Immer wieder nahm ich die Herausforderung der Steigung an. Jeder Schritt wollte erkämpft sein. So ging ich in Zeitlupe die Steigung hoch. Selbst kleine Schritte brachten mich aus dem Gleichgewicht. Hoch konzentriert musste ich bergauf sein. Meine Kondition war durch das lange Liegen sehr schlecht.
Die geringste Anstrengung ließ meinen Puls hochschnellen und tief rasselnd atmen. So kämpfte ich mich Zentimeter für Zentimeter vorwärts. Ich kam mir vor, wie ein Höhenbergsteiger beim Gipfelgang. Ähnliches hatte ich es am Denali und Kilimanjaro erlebt. Da ich 100 % gab, war ich der Meinung eh ein gewisses Tempo zu gehen.

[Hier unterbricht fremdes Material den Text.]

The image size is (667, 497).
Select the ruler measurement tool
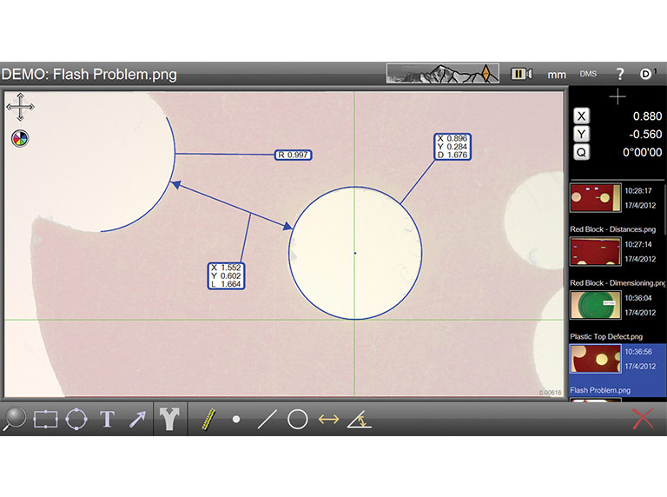(207, 420)
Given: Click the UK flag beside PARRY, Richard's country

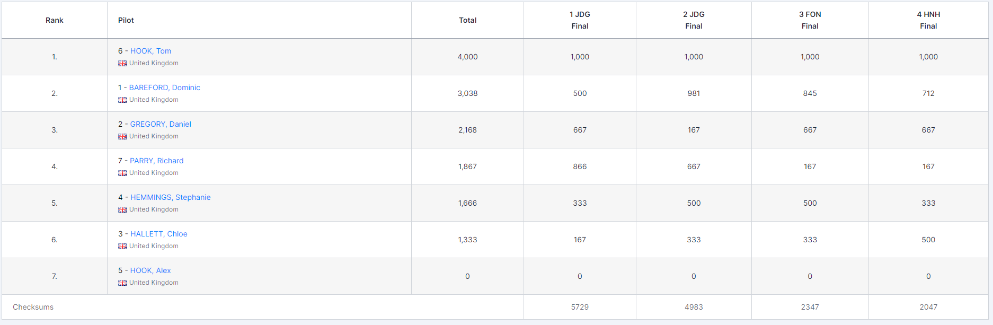Looking at the screenshot, I should [122, 173].
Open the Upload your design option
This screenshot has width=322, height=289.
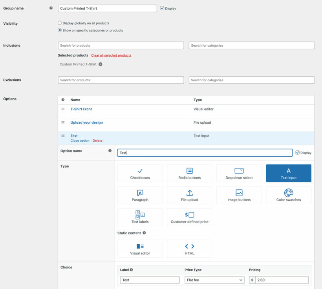87,122
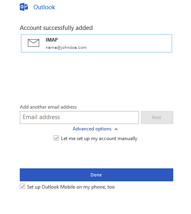191x214 pixels.
Task: Click the 'Account successfully added' heading
Action: tap(56, 28)
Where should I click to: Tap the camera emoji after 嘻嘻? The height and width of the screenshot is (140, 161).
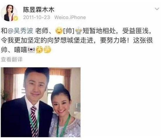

Weit gefehlt. Ich hatte kein Gefühl für Distanzen, konnte nicht abschätzen, wie weit ein Auto noch weg ist und das Gefühl für Geschwindigkeit war weg. Meine höchste Leistungsstufe bergauf war - "gerade noch in Bewegung". Die Wahrnehmung wurde damit ebenfalls zur Herausforderung. Alles an mir war verlangsamt. Das konnte ich erst nach und nach verstehen.

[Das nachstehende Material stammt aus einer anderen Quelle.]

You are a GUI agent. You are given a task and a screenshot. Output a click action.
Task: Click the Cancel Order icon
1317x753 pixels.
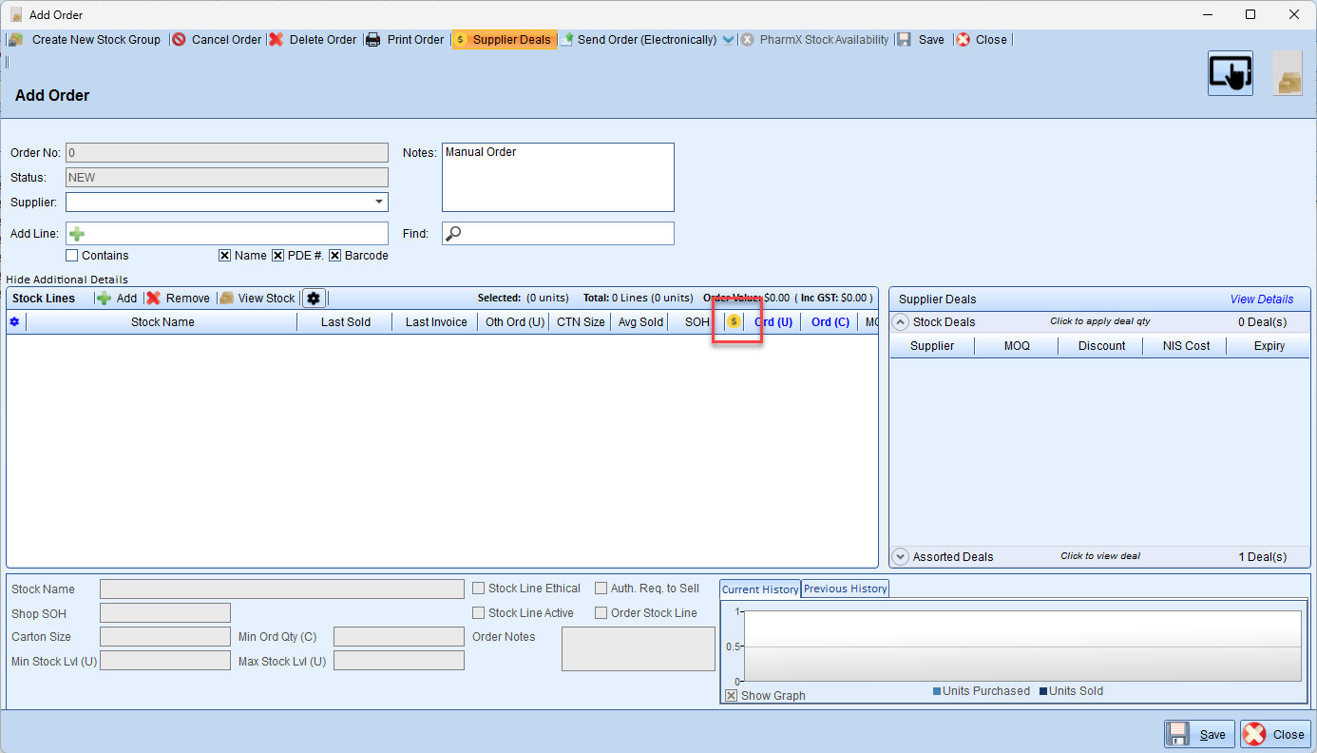tap(179, 40)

Da geschah etwas, was mich trotz allem zum Lachen brachte. Plötzlich überholte mich eine alte Frau am steilsten Stück. Das wäre nicht so schlimm gewesen, wären da nicht die zwei riesengroßen Einkaufstaschen gewesen.

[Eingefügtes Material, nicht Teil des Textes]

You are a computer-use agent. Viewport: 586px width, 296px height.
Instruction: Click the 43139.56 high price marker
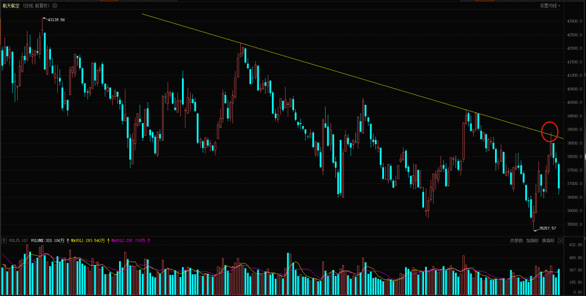[56, 20]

Dieses Bild, wie sie mir davon zog, zeigte mir beeindruckend, wie ich trotz meiner Anstrengung, langsam vorwärts kam. Damals durfte ich erkennen, dass noch viel Arbeit vor mir lag.
Ich nahm es zum Glück mit Lachen auf, denn ich hätte daran auch verzweifeln können. Im Gegensatz, es motivierte mich. Diese Steigung wurde seither mein Parameter, wie weit ich mich bergauf verbessert habe.
Ein weiteres Erlebnis war das erste Mal in den Wald zu gehen. 500 Meter hin und zurück. Bis zum Anfang des Waldes musste ich ein steiles Stück Asphalt-Strasse schaffen. Allein dafür brauchte ich mehrere Monate, bis ich soweit war. Ich rang um jeden Zentimeter höher zu kommen, bis ich es endlich schaffte. Das erste Mal selbständig wieder im Wald, es war beeindruckend!
So folgte ein Erstes mal dem anderen. Immer weiter brachten mich meine Streifzüge in den Wald. Die Freude war jedesmal groß, wenn ich einen neuen Punkt setzen konnte. Einzig das Bergauf gehen bringt noch Schwierigkeiten und bleibt schwer. Aber ich arbeite daran.
Nur was ich mir vorstellen kann, wird auch eintreffen. Keine Limits von vorn herein setzen, dass ist wichtig.
Wieder normal zu gehen ist mein Wunsch. Das automatisierte Gehen fehlt dazu noch. Das war im Winter leichter zu üben. Im tiefen Schnee ist es einfacher hinzufallen. Ich musste mein Gehirn bewusst ausschalten und den Beinen ihren Gang erlauben.
Ich torkelte wie ein Betrunkener durch den Wald und es durfte egal sein, wenn ich hinfiel. Leider war dazu nicht all zuviel Zeit dafür, denn es gab nur begrenzt lange tiefen Schnee.
Den Wald nutze ich vielfältig aus. Obwohl im Verhältnis zum Tun nur sehr wenig weiter geht, ist es enorm wichtig diese kleinen Schritte dennoch zu setzen. Denn diese kleinen ergeben in Summe letztendlich wieder einen großen Schritt zurück ins Leben.
Im Wald übe ich das Wippen mit demFuß, Treppen steigen und Gleichgewichtsübungen. Ich gehe jetzt wieder öfter ins Fitnessstudio, ziehe aber den Wald vor.
Zurzeit steht wieder mehr die Kräftigung der Beine und des Körpers auf dem Programm. Dort ist es leichter, als zu Hause die spezifischen Übungen zu machen. Vor allem Balance-Übungen sind dabei, um mein Gleichgewicht zu verbessern. Dazu Bodenübungen, Krafttraining und vieles mehr.
Es sind so viele Schräubchen an denen gedreht werden kann, dass sie mir gar nicht immer alle einfallen. Aber ich könnte sie eh nicht täglich praktizieren.
Es hat sich mein Tagesablauf seit Herbst 2016 nicht sehr verändert. Das Hauptaugenmerk liegt noch immer auf der Stärkung des Körpers und auf der Wiedererlangung der kognitiven Fähigkeiten, sowie dem Verbessern der Denkleistung und Merkfähigkeit. Langweilig wird mir also sicher nicht in nächster Zeit. Es ist Herausforderung genug für mich!